Unirat - Elisabeth Tauber
Foto: unibz

Als neue Präsidentin des Beirats für Chancengleichheit an der Universität Bozen wurde Ende Oktober Frau Dr. Alessandra Papa gewählt, die schon seit 2020 Mitglied ist, und gemeinsam mit Frau Prof. Marjaana Gunkel und Silvia Dal Sasso bzw. Sonja Tettel (als Studierendenvertretung) wichtige Vorarbeit in Sachen Datenerhebungen geleistet hat. Seit Mitte Oktober sitzt außerdem Elisabeth Tauber als Vertreterin der akademischen Berufe in diesem sehr wichtigen dreiköpfigen Organ der unibz anstelle von Frau Gunkel.

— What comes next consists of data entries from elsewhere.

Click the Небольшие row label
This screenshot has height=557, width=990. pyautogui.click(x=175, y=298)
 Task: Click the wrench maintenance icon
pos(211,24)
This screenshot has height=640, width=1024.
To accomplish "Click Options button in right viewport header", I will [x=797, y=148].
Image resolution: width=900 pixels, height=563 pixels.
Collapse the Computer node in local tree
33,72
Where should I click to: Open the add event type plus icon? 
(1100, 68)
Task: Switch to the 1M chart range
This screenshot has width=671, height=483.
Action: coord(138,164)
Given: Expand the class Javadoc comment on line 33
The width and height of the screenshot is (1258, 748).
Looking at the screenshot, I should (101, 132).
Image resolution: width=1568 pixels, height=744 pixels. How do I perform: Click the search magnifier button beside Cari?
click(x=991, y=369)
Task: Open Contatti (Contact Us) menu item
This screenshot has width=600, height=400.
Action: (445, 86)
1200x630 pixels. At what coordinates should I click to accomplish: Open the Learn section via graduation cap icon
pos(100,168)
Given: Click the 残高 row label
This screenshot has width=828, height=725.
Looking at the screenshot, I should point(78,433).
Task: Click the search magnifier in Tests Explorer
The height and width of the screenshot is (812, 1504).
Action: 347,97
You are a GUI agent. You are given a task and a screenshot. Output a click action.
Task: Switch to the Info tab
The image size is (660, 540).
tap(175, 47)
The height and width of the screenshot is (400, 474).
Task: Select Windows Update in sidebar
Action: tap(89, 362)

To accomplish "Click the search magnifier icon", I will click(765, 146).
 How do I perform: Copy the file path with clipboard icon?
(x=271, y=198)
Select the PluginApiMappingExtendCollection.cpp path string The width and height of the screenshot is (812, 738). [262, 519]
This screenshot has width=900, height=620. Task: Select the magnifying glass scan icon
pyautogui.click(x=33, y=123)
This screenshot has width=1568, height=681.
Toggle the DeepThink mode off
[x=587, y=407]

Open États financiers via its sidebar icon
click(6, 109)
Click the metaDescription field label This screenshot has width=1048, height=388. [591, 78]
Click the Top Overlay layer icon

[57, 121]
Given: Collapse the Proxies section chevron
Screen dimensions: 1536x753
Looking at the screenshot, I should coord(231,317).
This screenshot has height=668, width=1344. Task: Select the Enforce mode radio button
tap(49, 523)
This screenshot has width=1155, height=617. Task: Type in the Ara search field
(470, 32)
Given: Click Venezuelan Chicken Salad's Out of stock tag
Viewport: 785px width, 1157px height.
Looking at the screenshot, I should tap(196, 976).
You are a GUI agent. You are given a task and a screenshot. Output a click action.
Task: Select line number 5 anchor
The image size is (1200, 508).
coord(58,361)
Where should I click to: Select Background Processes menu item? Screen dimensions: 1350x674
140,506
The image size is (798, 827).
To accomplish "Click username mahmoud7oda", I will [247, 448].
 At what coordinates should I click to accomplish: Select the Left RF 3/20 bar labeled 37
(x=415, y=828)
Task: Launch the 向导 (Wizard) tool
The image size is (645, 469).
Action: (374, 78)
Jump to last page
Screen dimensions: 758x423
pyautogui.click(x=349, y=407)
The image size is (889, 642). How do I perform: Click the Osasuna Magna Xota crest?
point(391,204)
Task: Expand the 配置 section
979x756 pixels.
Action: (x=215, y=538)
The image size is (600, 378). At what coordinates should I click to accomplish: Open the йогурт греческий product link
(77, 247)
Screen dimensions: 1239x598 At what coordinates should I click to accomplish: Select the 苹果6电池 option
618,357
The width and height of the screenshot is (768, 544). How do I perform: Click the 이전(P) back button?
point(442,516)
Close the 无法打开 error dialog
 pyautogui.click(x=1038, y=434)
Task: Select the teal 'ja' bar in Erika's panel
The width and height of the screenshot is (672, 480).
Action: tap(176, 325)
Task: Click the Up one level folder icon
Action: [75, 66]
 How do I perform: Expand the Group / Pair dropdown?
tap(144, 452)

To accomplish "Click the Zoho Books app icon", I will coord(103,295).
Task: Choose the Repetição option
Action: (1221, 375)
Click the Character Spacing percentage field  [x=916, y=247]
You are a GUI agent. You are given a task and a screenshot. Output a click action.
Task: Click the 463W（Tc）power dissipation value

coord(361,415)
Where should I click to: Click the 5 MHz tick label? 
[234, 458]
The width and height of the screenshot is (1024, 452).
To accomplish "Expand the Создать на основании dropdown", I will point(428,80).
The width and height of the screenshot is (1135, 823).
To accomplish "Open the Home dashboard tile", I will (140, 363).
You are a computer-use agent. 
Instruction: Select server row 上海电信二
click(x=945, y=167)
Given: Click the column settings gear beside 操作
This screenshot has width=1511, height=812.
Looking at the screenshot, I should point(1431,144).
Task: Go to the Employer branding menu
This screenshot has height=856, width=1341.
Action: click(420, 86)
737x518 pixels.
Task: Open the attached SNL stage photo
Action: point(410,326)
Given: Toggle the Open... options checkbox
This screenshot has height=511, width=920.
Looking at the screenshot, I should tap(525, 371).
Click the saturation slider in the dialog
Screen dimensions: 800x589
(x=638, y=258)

Frau Tauber ist sozialkulturelle Anthropologin und unterrichtet an der Fakultät für Bildungswissenschaft, wobei sie ihre Forschungsschwerpunkte auf die Bereiche der Sinti-Roma und Gender-Studien mit Hauptaugenmerk auf Institutionen, Staat und Umwelt gelegt hat. Welche Neuerungen wird sie nun wohl in den nächsten Jahren einbringen (können...)? Und was bedeutet das eigentlich: Chancengleichheit an einer Universität?

 

Befassen wir uns vorerst mit dem Beirat für Chancengleichheit selbst: Warum braucht es diesen und worin bestehen seine Aufgaben? Weiß eigentlich jede/r inskribierte Student/in, sowie jede/r Arbeitssuchende/r, die/der auf ein Stellenangebot antwortet oder auch nur spontan eine Bewerbung sendet, dass es den Beirat gibt, an den man sich wenden kann? Also, dass dieser Beirat die Anlaufstelle ist, sollte eine Gleichstellung nicht gewährleistet sein? Wer weiß...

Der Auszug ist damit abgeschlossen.